La faisabilité juridique ne sera validée que par la cour de cassation, après les premières condamnations et les premiers appels qui ne manqueront pas de survenir, et les incertitudes sont encore grandes quand à la charge de la preuve et à la responsabilité encourue par le propriétaire de la ligne internet.
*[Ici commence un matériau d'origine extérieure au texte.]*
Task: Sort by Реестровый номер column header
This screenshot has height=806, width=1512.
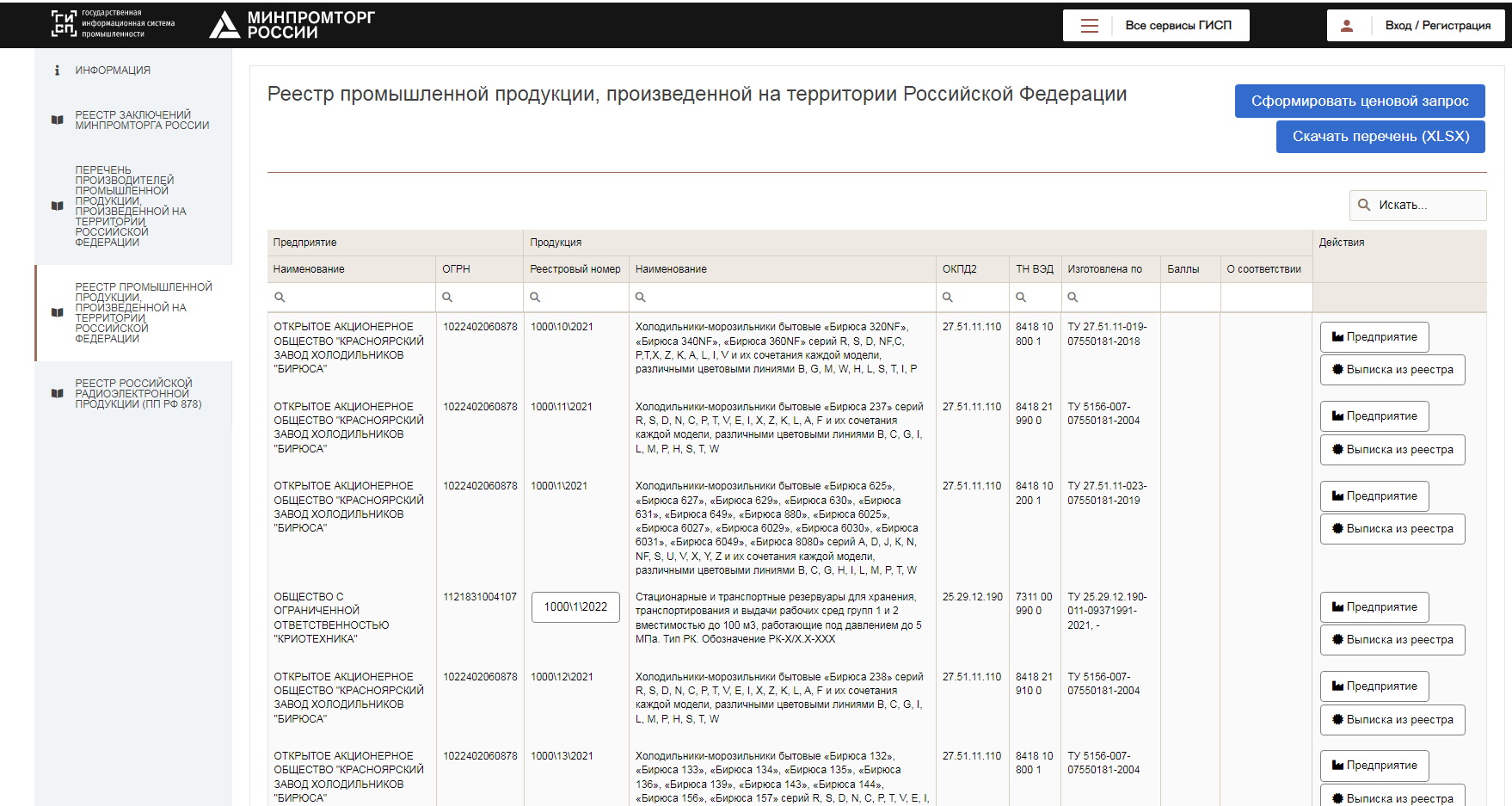Action: pyautogui.click(x=575, y=269)
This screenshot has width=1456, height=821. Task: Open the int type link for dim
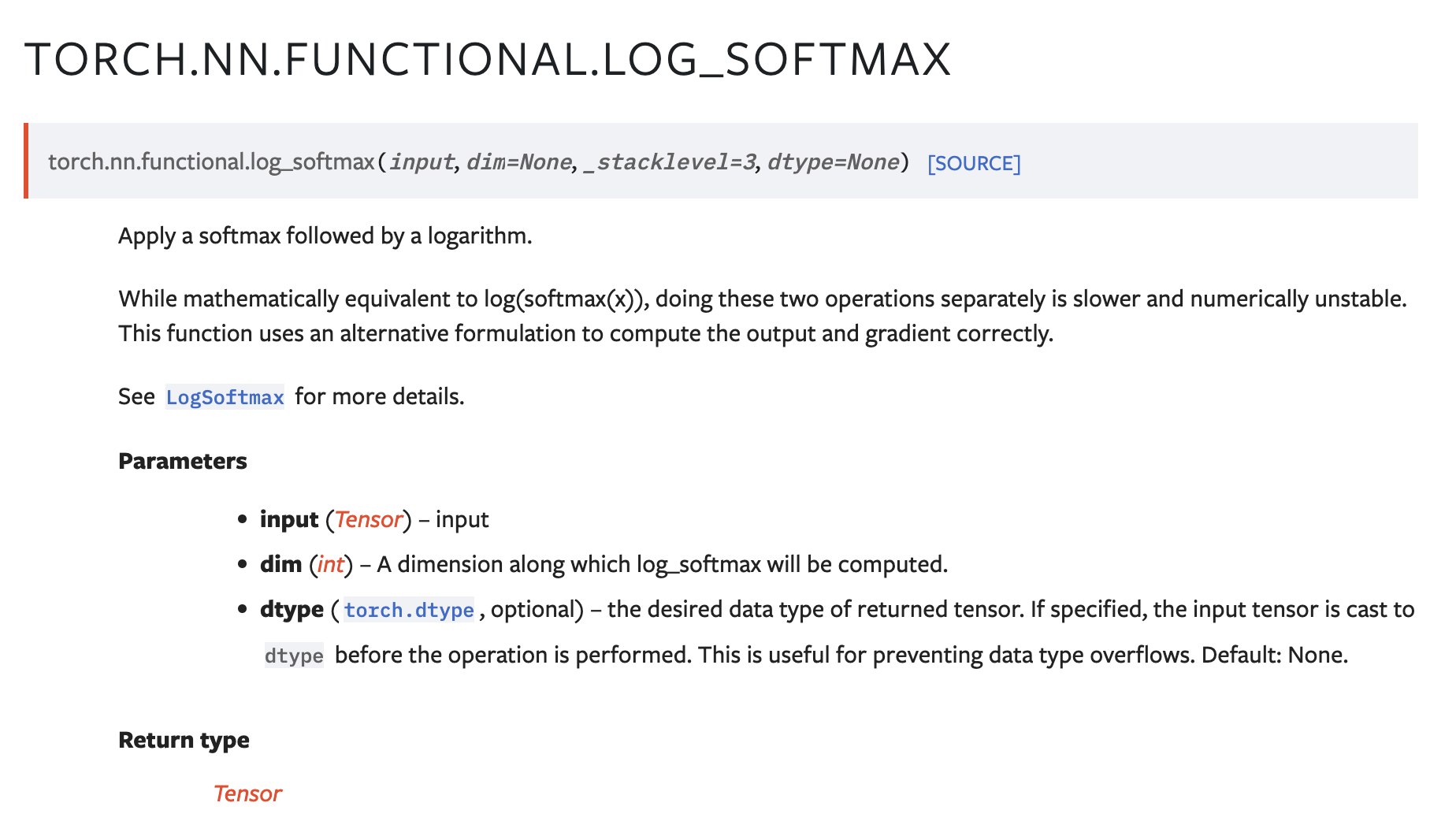tap(330, 564)

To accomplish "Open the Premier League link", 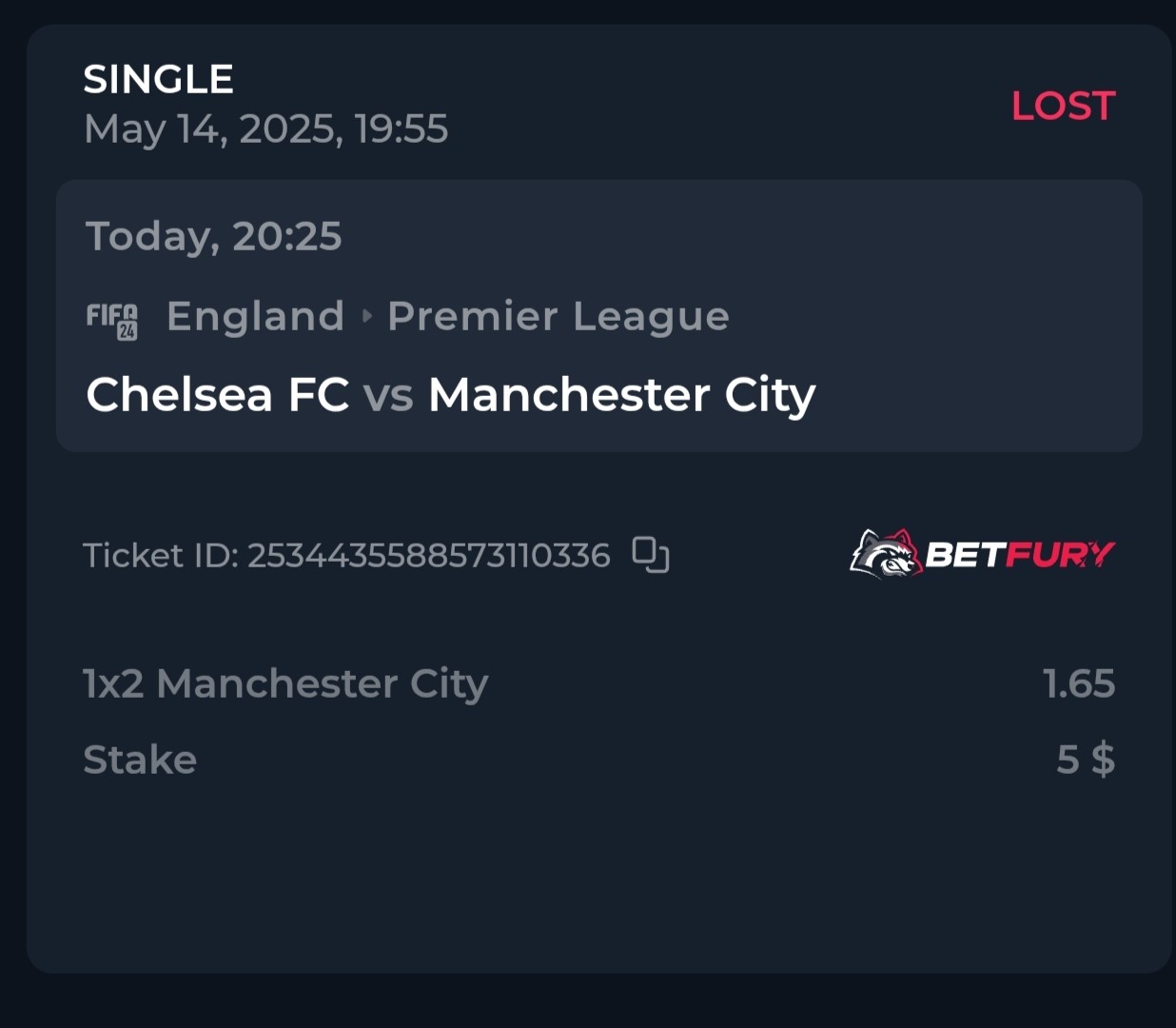I will [559, 317].
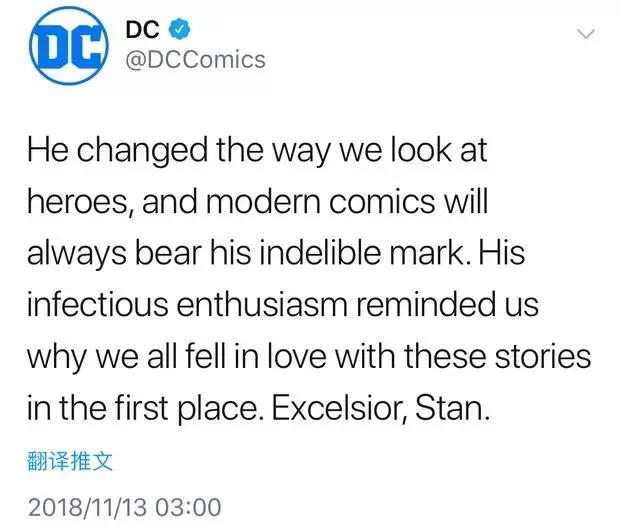
Task: Click the @DCComics handle
Action: click(x=194, y=60)
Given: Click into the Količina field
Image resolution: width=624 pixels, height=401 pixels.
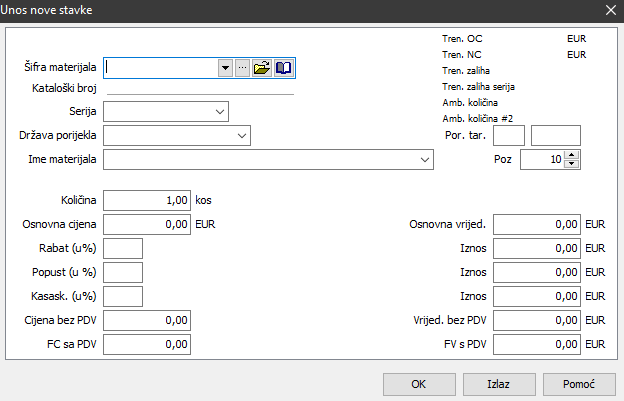Looking at the screenshot, I should pos(147,201).
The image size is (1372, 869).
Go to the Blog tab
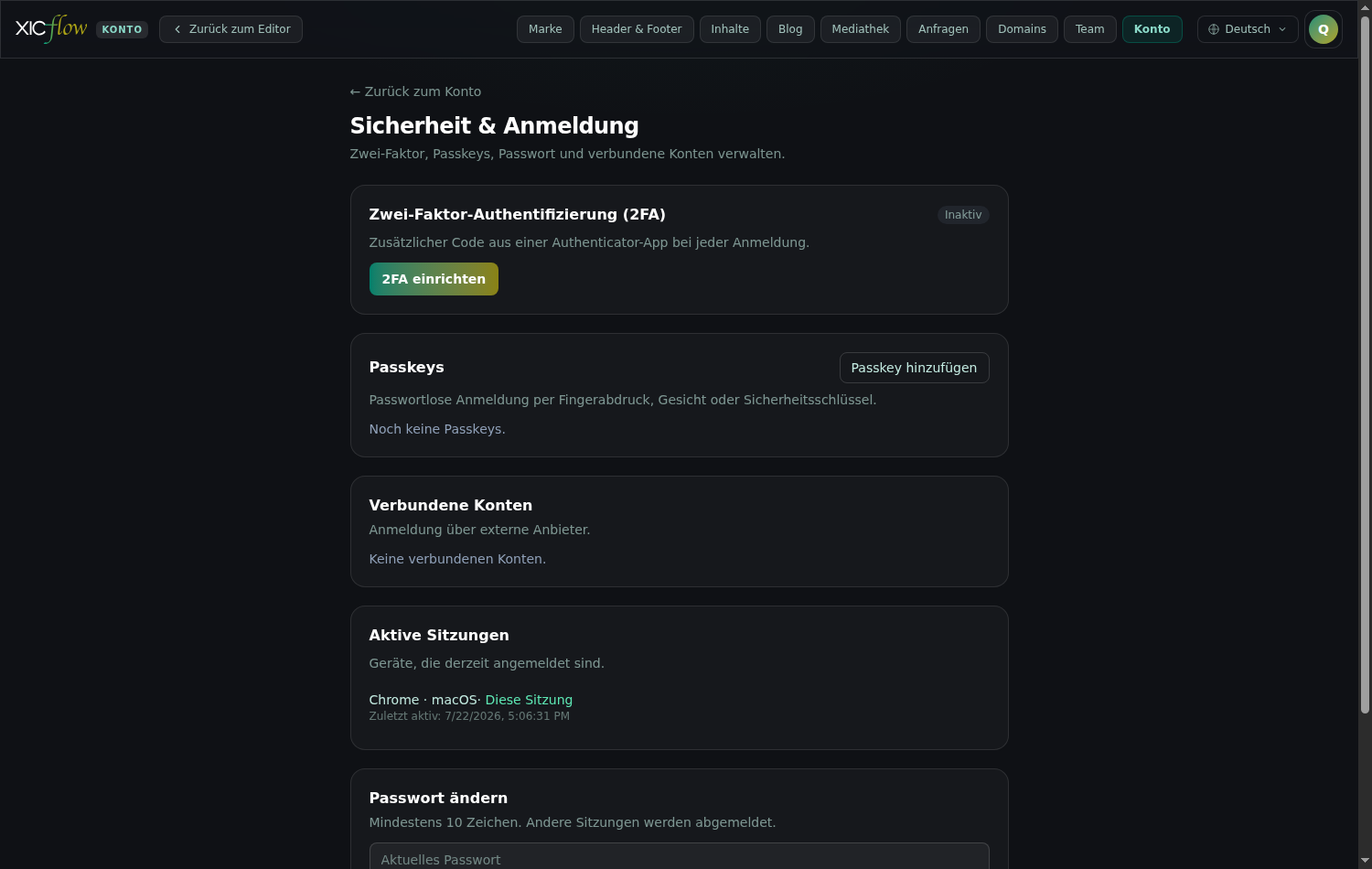tap(790, 29)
Au delà de la paranoïa sur le contrôle d’internet, espace supposé “libre”, ce sont les obstacles les plus pertinents soulevés par les anti-Hadopi : l’utilisation d’un proxy ou d’un vpn pour masquer son adresse IP et l’obligation nouvelle faite au possesseur d’un accès internet d’en protéger les usages répréhensibles par son cercle familial, ou même quiconque se trouve à portée d’accès de son wi-fi.
C’est l’occasion pour moi de rappeler ma conviction qu’Internet ne peut rester un espace de non droit, à mesure qu’il devient un espace public où s’échangent non plus seulement des informations ou des logiciels open-source mais des biens : musique et films aujourd’hui, livres et bien d’autres services immatériels demain.
Or sauf preuve contraire que quelques commentateurs de ce blog n’ont pas sur encore m’apporter, l’adresse IP finale, celle qui adresse les paquets sur le réseau, reste nécessaire et identifiable, même lorsqu’elle est cryptée ou basée en Sibérie.
Et parions que le droit saura défendre les libertés individuelles et la présomption d’innocence dans les prétoires.